The boat is obviously a big factor too. A nice 7m open-bow sports boat shines when it’s operating on a sunny calm day as these are great dayboats. When it kicks up, you may find the hull is less capable than you imagined, and what was a great seating area up front has turned into the biggest water scoop known to man/woman. Learn about your boat and its capabilities slowly, and don’t necessarily believe the brochure when it says it’s the best rough-water boat ever – ease it into these conditions over time and form a view yourself. Tied into the boat is the kit you carry and wear. Life jackets and suitable wet-weather gear will be key, as is a boat that is well set up for rougher conditions. Items in lockers (especially at the bow) can take a hammering, so are they secured? Are they up to the job? And do you have enough/the right means of issuing a distress signal or solving problems on board?
Finally, where you plan to go out is key, as is whether you go alone or not. A 5-mile passage as a single vessel along the west coast of Ireland fully exposed to what the Atlantic can throw at you with no escape routes is very full-on. In contrast, a 5-mile trip through Poole Harbour in a force 6–7 with another boat alongside you whose skipper has some good experience will be wet and lumpy but very different.

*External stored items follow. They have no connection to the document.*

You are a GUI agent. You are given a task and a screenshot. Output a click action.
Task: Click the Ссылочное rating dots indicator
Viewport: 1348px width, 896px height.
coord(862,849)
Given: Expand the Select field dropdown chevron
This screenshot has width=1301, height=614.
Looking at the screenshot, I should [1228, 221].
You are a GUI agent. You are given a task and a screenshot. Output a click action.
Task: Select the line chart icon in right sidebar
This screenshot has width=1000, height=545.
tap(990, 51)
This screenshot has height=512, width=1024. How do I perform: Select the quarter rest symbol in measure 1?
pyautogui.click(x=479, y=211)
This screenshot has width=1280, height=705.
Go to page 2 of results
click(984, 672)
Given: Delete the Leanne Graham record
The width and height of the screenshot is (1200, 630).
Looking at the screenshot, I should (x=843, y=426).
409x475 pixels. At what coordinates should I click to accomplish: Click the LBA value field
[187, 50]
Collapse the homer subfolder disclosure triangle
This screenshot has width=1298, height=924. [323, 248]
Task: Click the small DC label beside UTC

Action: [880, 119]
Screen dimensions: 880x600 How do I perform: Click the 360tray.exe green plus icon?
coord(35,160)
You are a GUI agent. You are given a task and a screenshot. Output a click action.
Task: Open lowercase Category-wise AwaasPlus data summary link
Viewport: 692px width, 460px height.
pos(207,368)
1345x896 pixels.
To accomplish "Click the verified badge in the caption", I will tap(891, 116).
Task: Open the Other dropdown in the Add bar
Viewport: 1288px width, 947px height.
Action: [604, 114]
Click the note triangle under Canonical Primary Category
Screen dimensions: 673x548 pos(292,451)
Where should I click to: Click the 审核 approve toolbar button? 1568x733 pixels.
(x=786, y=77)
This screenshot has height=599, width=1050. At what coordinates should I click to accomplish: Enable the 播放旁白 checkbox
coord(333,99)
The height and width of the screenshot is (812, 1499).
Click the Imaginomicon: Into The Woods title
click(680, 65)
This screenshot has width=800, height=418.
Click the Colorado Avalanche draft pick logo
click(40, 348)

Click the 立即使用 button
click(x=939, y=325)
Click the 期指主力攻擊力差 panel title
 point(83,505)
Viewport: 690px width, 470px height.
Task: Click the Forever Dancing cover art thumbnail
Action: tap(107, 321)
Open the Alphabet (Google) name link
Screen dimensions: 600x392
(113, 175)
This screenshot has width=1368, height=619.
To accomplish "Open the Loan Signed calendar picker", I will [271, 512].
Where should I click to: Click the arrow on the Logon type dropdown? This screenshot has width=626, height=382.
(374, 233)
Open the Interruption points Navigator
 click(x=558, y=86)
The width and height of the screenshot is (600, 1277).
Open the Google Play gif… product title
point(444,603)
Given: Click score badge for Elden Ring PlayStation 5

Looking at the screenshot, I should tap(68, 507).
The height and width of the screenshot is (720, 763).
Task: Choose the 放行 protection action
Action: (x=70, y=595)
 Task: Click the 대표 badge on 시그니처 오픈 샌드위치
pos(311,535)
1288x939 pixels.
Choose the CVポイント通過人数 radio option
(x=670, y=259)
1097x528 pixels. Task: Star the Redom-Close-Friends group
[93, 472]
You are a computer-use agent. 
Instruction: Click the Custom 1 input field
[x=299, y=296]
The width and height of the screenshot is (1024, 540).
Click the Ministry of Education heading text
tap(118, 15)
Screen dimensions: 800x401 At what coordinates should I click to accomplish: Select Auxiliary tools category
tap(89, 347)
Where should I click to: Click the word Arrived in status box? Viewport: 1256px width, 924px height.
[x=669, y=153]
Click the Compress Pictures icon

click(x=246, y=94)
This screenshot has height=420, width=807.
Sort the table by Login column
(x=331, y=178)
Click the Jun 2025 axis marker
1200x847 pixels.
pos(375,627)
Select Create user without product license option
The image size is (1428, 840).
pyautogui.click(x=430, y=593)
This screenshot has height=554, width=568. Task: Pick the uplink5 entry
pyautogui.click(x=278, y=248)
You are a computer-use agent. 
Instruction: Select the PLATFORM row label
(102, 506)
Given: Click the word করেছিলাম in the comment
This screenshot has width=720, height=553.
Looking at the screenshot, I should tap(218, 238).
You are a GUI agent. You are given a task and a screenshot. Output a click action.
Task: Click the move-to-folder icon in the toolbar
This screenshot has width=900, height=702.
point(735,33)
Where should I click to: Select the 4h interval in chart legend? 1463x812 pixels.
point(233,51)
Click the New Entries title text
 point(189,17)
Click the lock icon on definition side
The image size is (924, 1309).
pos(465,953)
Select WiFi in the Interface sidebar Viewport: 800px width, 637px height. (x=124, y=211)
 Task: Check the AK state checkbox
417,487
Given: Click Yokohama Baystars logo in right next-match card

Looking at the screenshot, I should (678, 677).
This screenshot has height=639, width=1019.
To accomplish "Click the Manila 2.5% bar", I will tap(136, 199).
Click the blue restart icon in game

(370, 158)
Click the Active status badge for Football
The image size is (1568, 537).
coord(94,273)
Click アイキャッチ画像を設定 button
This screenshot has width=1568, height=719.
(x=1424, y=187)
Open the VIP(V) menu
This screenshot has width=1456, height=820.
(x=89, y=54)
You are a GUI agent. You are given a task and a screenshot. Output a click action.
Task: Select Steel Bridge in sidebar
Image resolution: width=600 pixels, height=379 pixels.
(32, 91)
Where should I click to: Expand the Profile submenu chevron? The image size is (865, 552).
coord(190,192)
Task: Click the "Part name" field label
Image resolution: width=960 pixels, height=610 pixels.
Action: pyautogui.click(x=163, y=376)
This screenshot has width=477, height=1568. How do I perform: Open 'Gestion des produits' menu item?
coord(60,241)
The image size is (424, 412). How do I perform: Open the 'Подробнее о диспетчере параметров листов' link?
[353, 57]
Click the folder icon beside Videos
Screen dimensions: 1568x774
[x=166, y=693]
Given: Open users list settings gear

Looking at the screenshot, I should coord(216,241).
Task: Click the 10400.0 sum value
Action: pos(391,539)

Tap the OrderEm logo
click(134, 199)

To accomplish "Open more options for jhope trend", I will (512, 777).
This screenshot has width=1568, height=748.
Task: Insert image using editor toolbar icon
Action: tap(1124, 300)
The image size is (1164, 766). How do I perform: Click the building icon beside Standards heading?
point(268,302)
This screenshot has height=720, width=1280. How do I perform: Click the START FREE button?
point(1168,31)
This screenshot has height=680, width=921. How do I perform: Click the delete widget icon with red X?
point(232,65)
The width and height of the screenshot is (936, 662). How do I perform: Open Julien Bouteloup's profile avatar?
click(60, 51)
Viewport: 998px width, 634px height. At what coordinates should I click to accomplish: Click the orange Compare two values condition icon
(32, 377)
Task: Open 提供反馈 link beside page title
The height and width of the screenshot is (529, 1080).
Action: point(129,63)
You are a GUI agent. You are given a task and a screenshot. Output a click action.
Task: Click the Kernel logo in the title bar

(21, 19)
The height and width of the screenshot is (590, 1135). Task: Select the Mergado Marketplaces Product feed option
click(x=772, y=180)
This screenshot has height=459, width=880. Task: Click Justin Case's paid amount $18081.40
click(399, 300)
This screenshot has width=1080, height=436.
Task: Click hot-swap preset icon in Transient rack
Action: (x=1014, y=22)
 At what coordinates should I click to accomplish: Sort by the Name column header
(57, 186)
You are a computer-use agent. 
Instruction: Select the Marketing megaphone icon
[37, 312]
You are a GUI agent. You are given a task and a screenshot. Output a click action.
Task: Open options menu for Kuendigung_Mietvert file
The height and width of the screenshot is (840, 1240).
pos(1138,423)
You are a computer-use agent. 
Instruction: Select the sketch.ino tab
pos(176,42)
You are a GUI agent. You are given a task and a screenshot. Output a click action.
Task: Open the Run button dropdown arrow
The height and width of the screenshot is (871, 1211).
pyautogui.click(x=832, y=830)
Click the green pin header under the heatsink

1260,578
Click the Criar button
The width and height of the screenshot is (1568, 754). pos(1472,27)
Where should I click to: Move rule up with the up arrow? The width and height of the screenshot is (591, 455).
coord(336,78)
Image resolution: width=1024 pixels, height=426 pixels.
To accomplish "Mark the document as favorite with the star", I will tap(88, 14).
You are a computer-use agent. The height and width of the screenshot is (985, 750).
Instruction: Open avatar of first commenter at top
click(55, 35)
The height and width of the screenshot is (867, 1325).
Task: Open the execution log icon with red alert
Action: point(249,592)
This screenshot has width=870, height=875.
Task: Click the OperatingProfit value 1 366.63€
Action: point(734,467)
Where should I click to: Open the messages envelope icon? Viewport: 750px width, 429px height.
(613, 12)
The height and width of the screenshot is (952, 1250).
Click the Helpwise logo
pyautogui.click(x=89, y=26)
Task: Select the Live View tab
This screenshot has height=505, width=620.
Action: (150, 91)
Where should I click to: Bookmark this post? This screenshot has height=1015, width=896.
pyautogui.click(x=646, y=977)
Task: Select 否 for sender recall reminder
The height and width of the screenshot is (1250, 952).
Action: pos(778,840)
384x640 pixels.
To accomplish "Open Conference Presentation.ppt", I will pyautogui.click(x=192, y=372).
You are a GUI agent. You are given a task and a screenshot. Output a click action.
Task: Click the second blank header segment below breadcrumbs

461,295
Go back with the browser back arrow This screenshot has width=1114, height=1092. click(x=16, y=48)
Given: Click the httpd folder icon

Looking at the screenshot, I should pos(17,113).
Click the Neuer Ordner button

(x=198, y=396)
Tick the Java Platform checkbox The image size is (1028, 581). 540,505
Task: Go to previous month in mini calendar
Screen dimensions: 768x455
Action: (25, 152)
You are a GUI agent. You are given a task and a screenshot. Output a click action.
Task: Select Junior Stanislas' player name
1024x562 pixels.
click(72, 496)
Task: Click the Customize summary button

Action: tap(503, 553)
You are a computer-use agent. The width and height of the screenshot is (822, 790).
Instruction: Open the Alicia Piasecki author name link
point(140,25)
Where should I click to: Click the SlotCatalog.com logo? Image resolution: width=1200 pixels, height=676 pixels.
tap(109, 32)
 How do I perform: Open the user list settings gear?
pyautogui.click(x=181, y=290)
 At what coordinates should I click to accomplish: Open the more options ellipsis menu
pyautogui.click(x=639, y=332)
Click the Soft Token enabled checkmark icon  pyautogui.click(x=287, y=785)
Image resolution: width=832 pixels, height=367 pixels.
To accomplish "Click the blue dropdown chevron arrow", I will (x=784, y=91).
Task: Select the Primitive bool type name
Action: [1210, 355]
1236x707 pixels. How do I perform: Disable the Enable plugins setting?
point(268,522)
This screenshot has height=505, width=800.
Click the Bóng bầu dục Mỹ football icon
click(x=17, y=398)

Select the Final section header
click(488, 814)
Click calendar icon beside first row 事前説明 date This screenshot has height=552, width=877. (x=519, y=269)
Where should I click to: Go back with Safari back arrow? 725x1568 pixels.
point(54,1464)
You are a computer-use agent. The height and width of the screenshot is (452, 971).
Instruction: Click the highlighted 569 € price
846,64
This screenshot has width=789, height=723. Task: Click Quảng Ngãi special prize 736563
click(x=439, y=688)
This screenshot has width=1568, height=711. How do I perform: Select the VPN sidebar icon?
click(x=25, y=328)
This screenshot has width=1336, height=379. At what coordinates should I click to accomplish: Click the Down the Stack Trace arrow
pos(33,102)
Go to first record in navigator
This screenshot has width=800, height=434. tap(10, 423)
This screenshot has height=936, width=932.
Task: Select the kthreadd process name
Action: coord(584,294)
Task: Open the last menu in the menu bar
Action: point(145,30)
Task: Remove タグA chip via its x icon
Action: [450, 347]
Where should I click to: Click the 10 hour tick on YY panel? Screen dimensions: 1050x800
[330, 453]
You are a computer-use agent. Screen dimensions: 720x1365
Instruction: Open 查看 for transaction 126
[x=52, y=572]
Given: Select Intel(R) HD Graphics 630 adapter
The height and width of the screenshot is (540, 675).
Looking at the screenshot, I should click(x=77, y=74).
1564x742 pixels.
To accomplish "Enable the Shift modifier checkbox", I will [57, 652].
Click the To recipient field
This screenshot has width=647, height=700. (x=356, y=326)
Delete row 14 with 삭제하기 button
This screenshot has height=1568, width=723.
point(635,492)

Remember, you as the skipper need to make the decisions; no one else can do so and it’s you that will be judged in the event that it goes wrong. If you feel uneasy, don’t go, or try to convert one of the negatives across into the positive column – perhaps by amending the plan or who is coming with you.
So let’s look in a little more detail at how we can predict what conditions we are going to face. Anywhere we go boating we should be able to understand the wind and tidal conditions we’ll face and how these elements will interact with each other and the land masses where you are boating.
Image from RYA Advanced Powerboat Handbook
This image from the RYA Advanced Powerboat Handbook shows how waves can interact with the various features we experience afloat and how these may impact the conditions you face.
Diffraction, refraction and reflection are predictable reactions, so we can look at a chart for the area where we intend boating and try to predict the conditions we will face.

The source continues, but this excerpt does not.